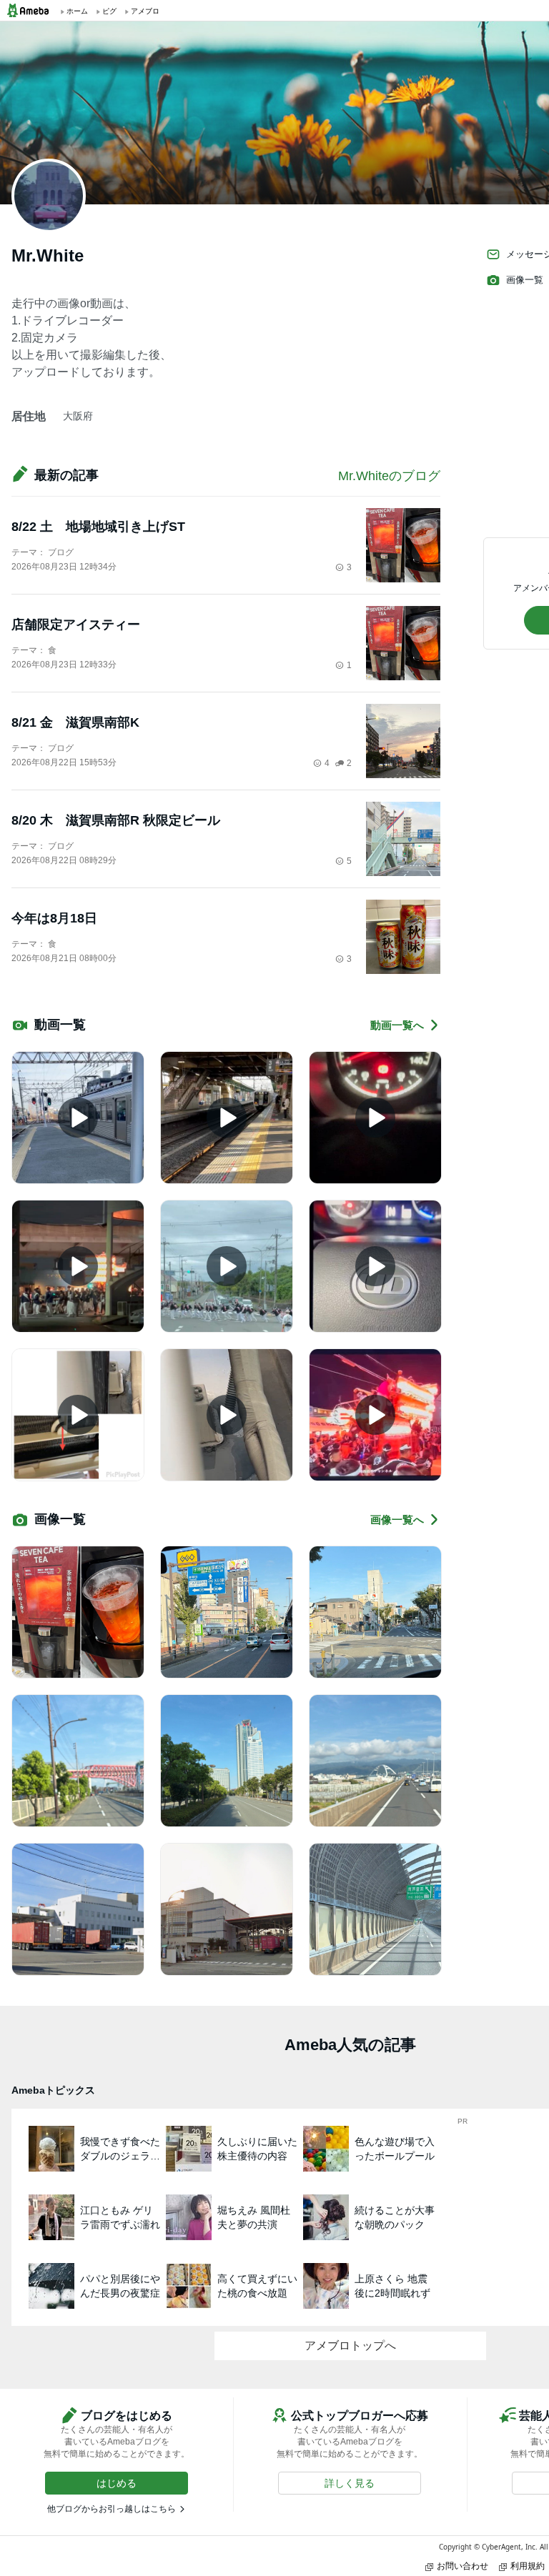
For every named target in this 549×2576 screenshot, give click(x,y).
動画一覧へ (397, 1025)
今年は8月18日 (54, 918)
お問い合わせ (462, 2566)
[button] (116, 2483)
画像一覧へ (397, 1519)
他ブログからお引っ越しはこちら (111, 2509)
************
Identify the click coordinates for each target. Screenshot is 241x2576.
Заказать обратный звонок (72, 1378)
************
* Your goal: How many of the lines in the records include the word "target"? Only the number should be given.

* Exercise solution: 2